筱雁点头,他所表现出来的沉着和冷静远远凌驾于他的年纪。
然而,彼此并肩而立时,无桢还是发现了变化:筱雁已经和他一般高了,似乎早已不是初见时那个孤独阴郁的孩子。
“才几月不见,雁儿你……似乎又长高了许多……”无桢不由感叹。
的确,十六岁的筱雁,在三月的春风中挺拔俊秀,少年的身躯不知不觉中一径子拔高,像风中柔韧而挺拔的白杨。那曾经神似母亲的漂亮容颜也开始变化,柔和的线条里逐渐浮现属于男人的坚毅和刚强。再过几年,也许他便会长成一个英姿飒爽的男人。

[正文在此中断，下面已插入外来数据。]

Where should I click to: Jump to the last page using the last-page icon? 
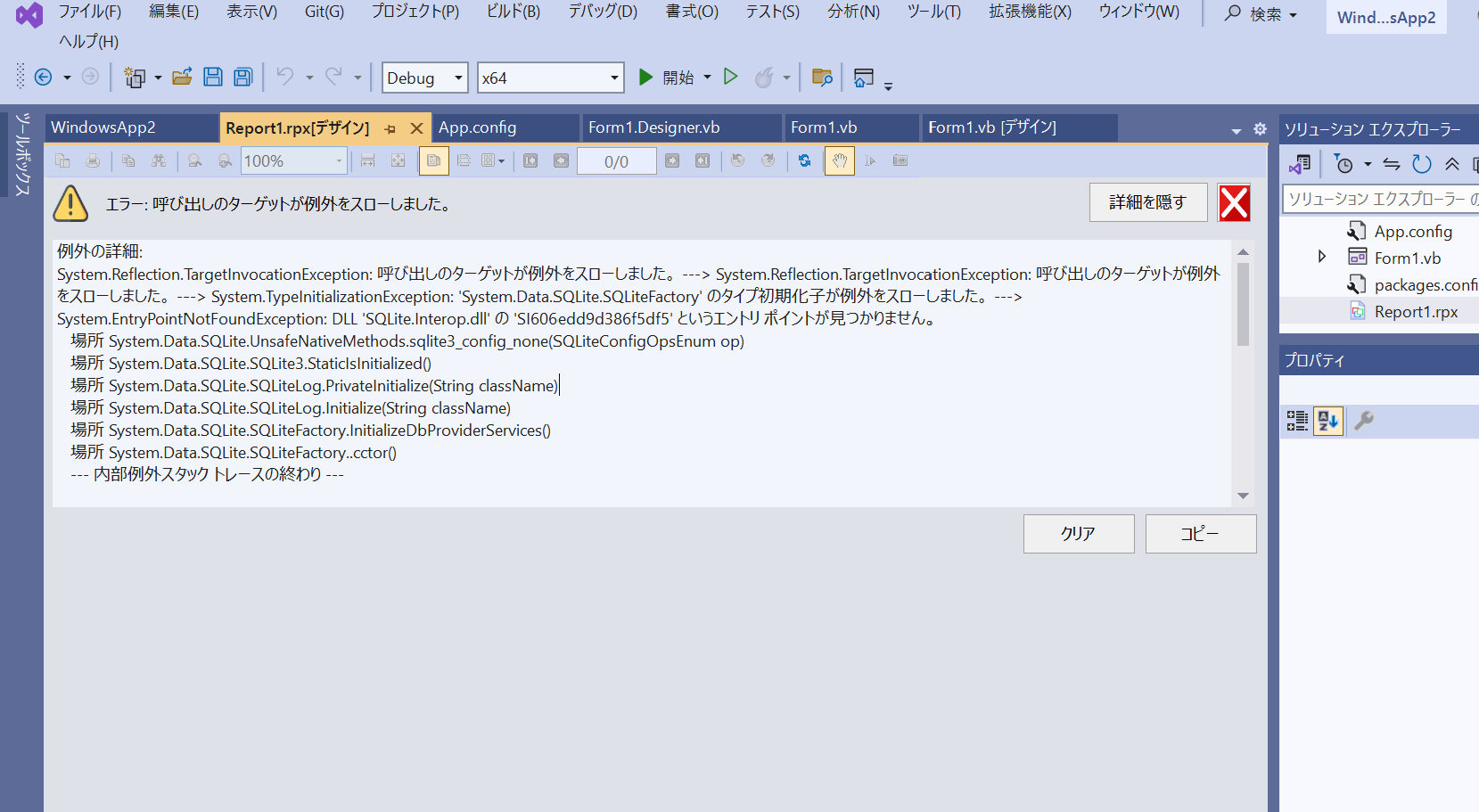point(703,160)
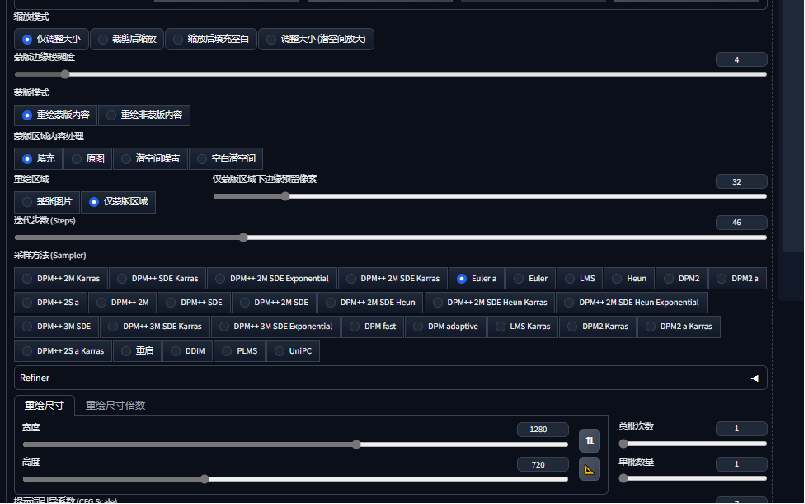This screenshot has height=504, width=805.
Task: Click the Steps slider track
Action: [x=390, y=237]
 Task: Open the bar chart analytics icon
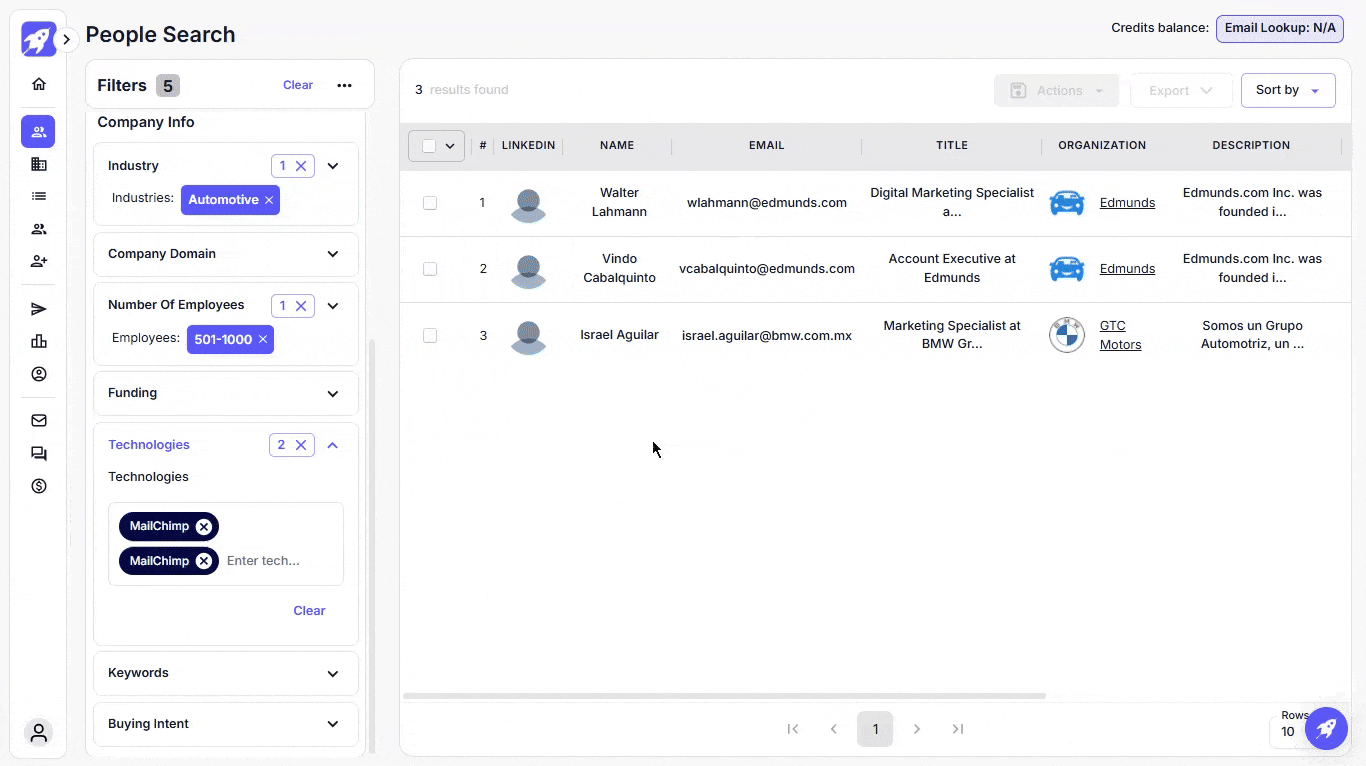point(39,341)
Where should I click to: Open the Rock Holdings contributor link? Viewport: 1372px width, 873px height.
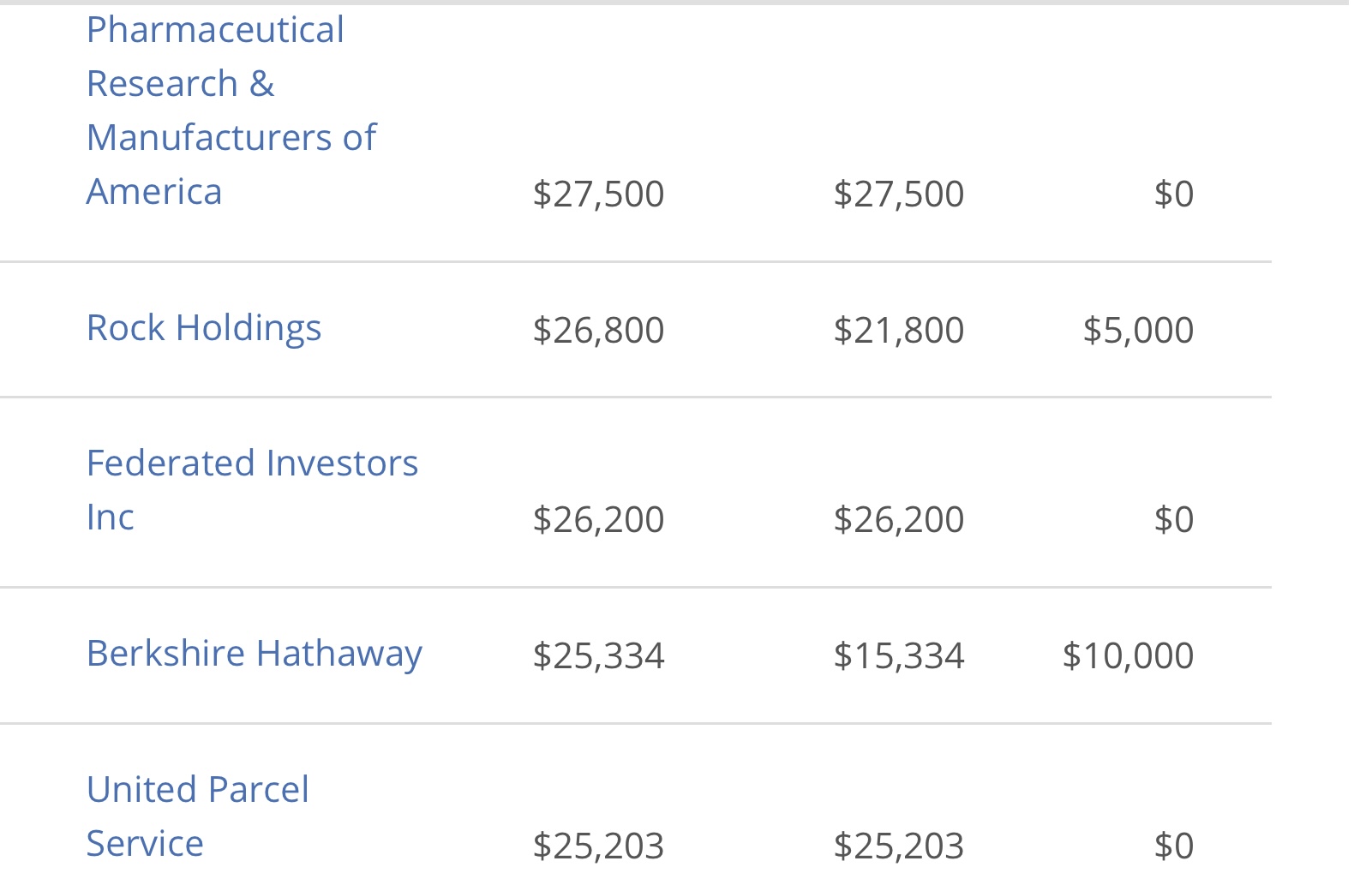point(204,328)
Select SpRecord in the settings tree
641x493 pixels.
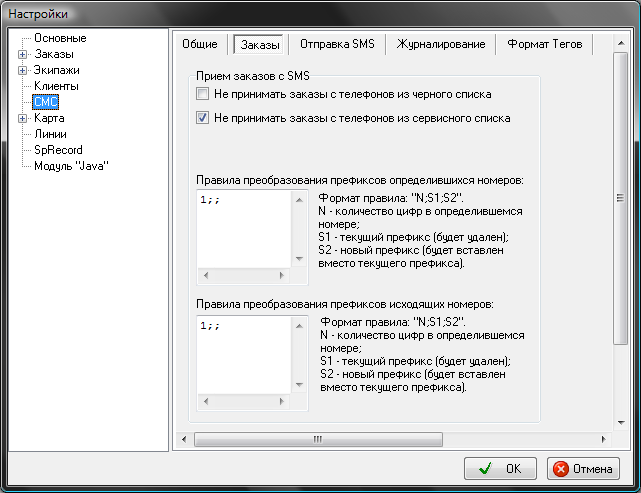[x=58, y=150]
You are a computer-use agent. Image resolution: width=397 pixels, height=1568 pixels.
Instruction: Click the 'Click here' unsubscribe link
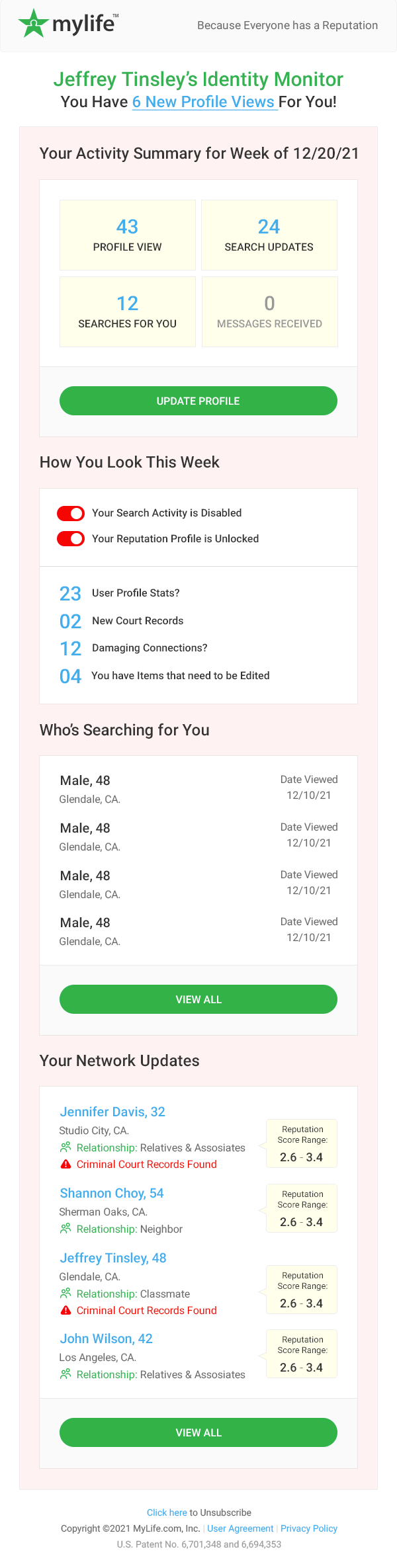[167, 1512]
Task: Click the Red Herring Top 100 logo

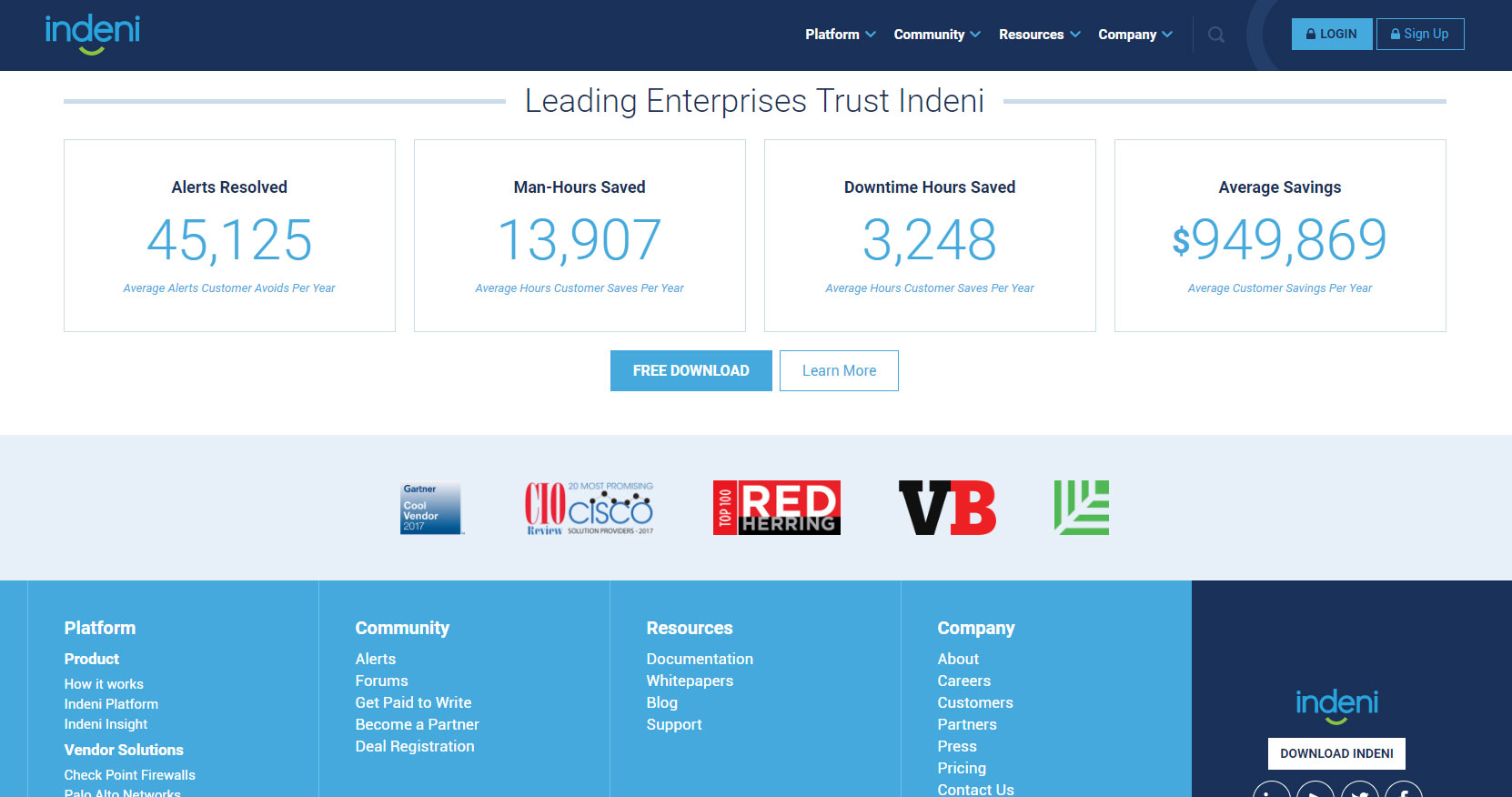Action: click(x=776, y=508)
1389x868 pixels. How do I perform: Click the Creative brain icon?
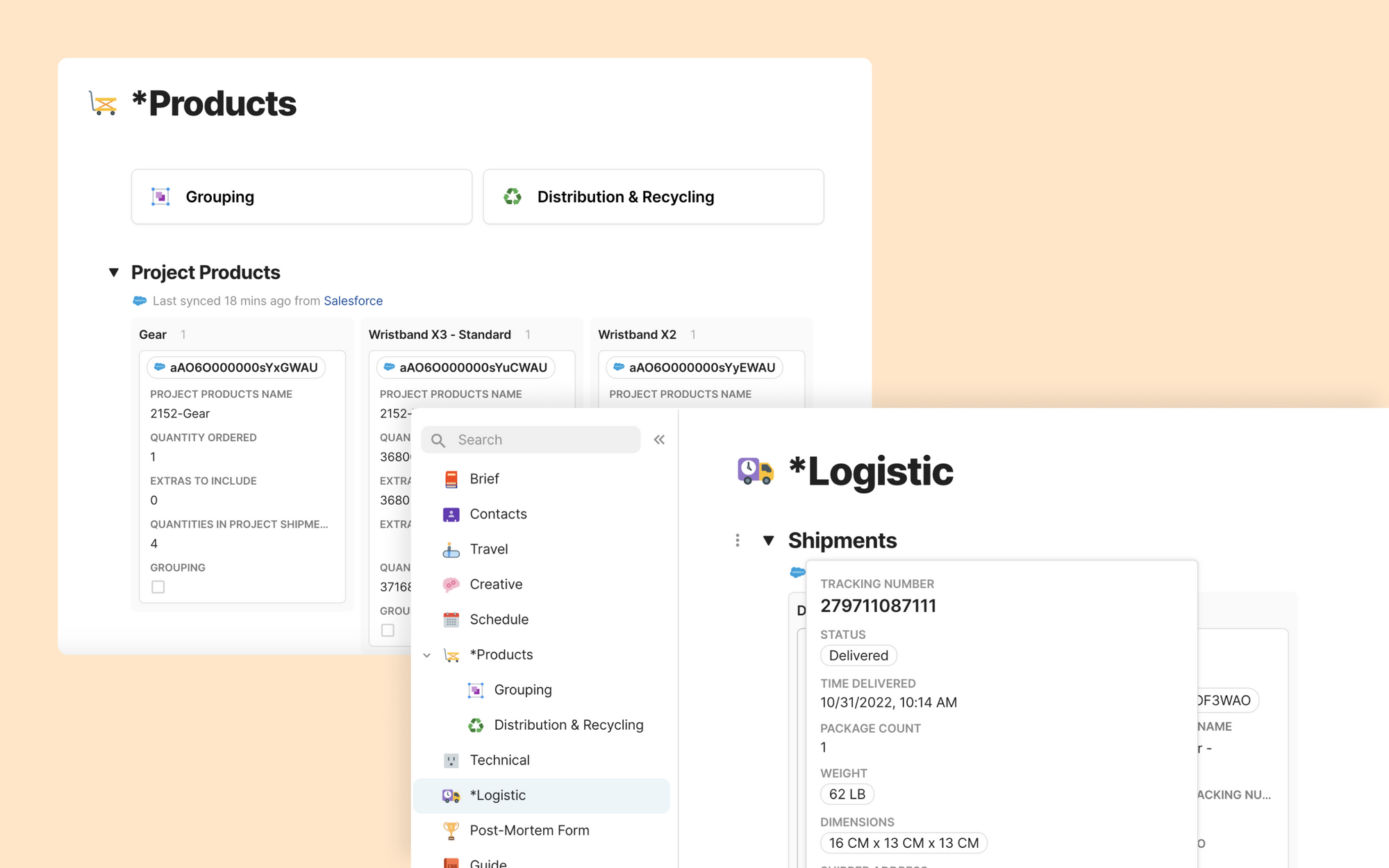(451, 585)
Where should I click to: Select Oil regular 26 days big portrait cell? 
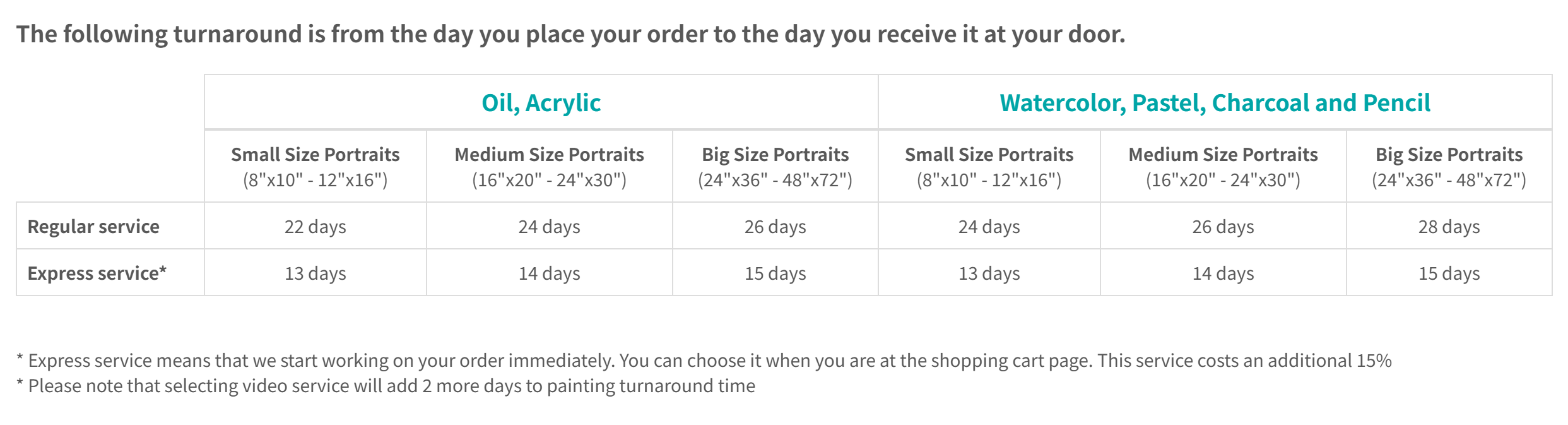(775, 226)
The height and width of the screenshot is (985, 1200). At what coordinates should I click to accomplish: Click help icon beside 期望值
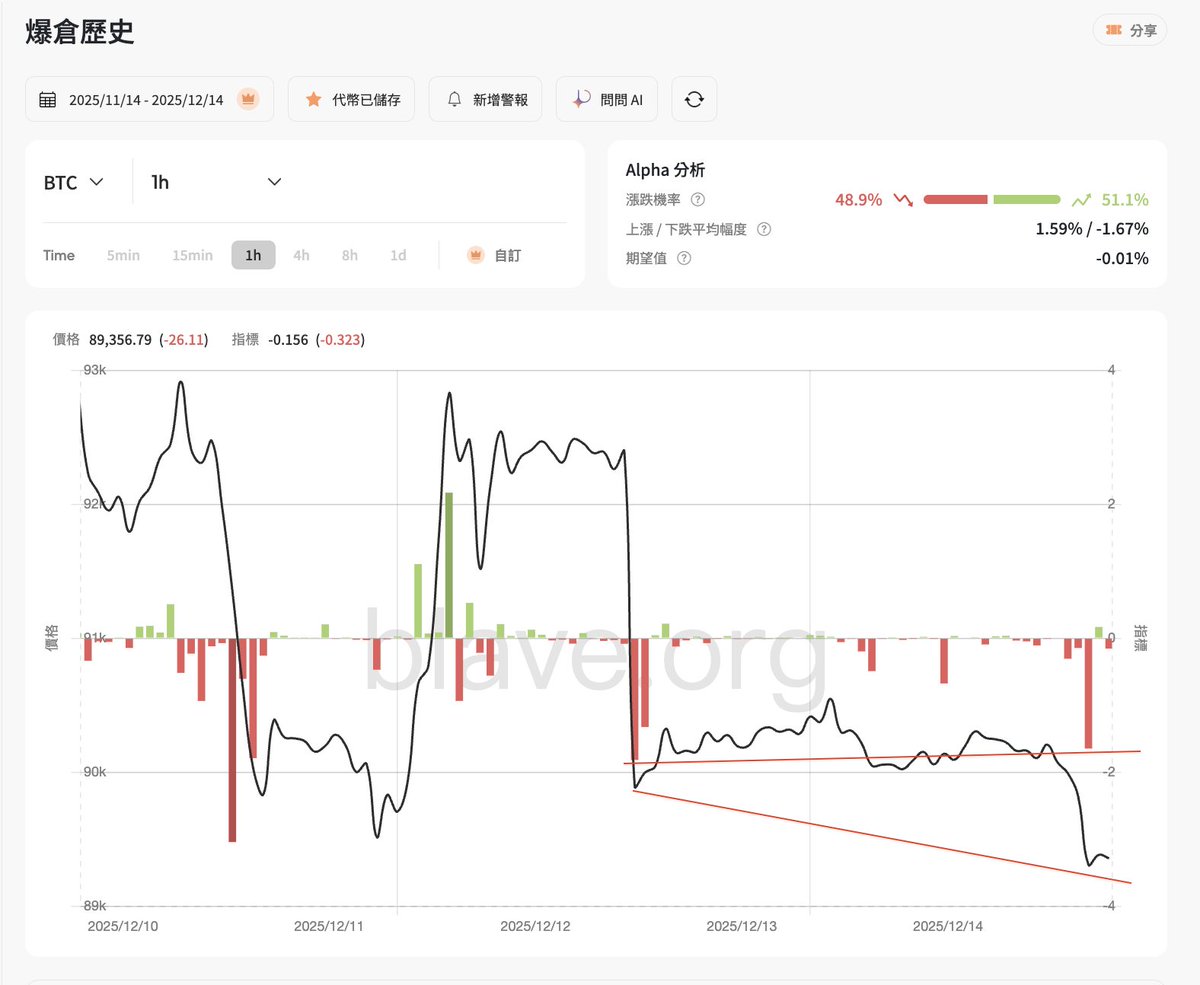pos(684,258)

走出殿外时,筱雁不由长长舒了口气,皇兄还是如常对他投与信任与宽容,只要他想要的,无桢似乎都会尽力去满足他。无桢待他,要胜过当年夕烟许多。这么多年来,也不见无桢对其它的皇弟如何,就只有对他,才显得特别亲密、和善。
有时筱雁会猜测,那种好到底有无搀杂了私心在里面,也许无桢觉得愧对他的母亲,所以才这么做来补偿。讽刺的是,当年夕烟为了无桢令他失去了一切,今天又是无桢让他恢复了在宫里的权势和地位。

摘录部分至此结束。